Metode rata-rata tertimbang digunakan dengan menghitung biaya setiap unit


berdasarkan biaya rata-rata tertimbang dari unit yang serupa pada awal periode dan biaya unit
serupa yang dibeli atau diproduksi selama suatu periode. Perusahaan dapat menghitung rata-
rata biaya secara berkala atau pada saat penerimaan kiriman. Untuk menghitung biaya
persediaan dengan menggunakan metode rata-rata tertimbang ini terlebih dahulu harus
dihitung biaya rata-rata per unit yaitu dengan membagi biaya barang yang tersedia untuk
dijual dengan unit yang tersedia untuk dijual. Persediaan akhir dan beban pokok penjualan
dihitung dengan dasar harga rata-rata tersebut.
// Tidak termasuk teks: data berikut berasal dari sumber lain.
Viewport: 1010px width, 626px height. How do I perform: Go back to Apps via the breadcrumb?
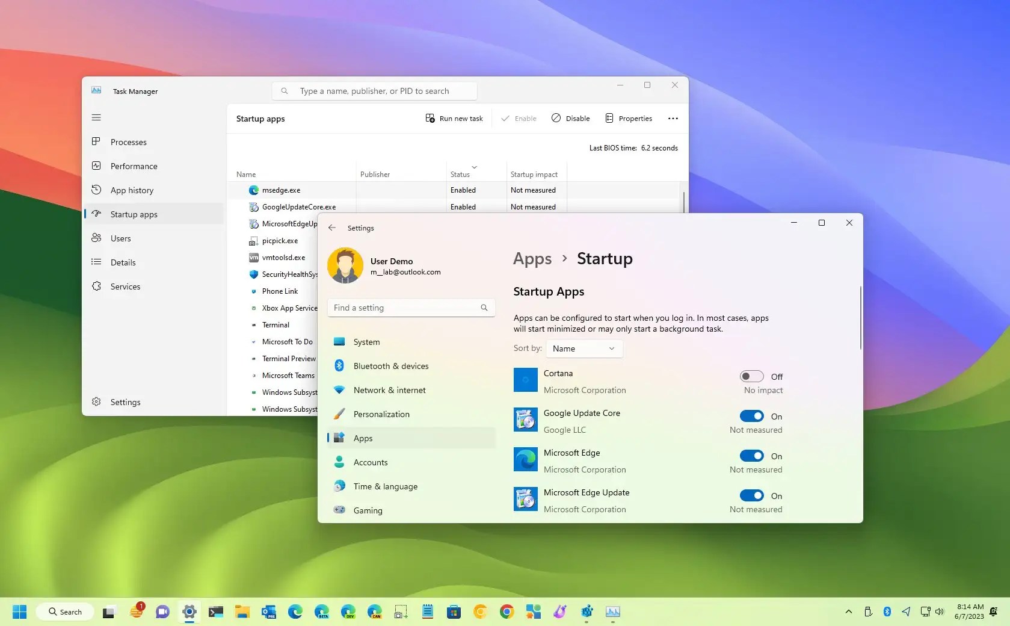532,258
Ketika suatu entitas menggunakan metode rata-rata tertimbang dengan sistem


perpectual, maka nilai-nilai rata dihitung setiap ada pembelian. Apabila terjadi penjualan,
maka beban pokok penjulan atau biaya persediaan yang digunakan merupakan nilai rata-rata
yang paling kini.

Pengungkapan

Terkait dengan persediaan, maka dalam penyajiannya pada laporan keuangan suatu
entitas harus mengungkapkan beberapa hal sebagai berikut:

1. Kebijakan akuntansi yang digunakan dalam pengukuran persediaan, termasuk rumus


biaya yang digunakan;
2. Total jumlah tercatat persediaan dan jumlah nilai tercatat menurut klasifikasi yang
sesuai bagi entitas;
3. Jumlah tercatat persediaan yang dicatat dengan nilai wajar dikurangi biaya untuk
menjual.
4. Jumlah persediaan yang diakui sebagai beban selam periode berjalan;
5. Jumlah setiap penurunan nilai yang diakui sebagai pengurang jumlah persediaan yang
diakui sebagai beban dalam periode berjalan;
6. Jumlah dari setiap pemulihan dari setiap penurunan nilai yang diakui sebagai
pengurang jumlah persediaan yang diakui sebagai beban dalam periode berjalan;
7. Kondisi atau peristiwa penyebab terjadinya pemulihan nilai persediaan yang
diturunkan;
8. Nilai tercatat persediaan yang diperuntukkan sebagai jaminan kewajiban.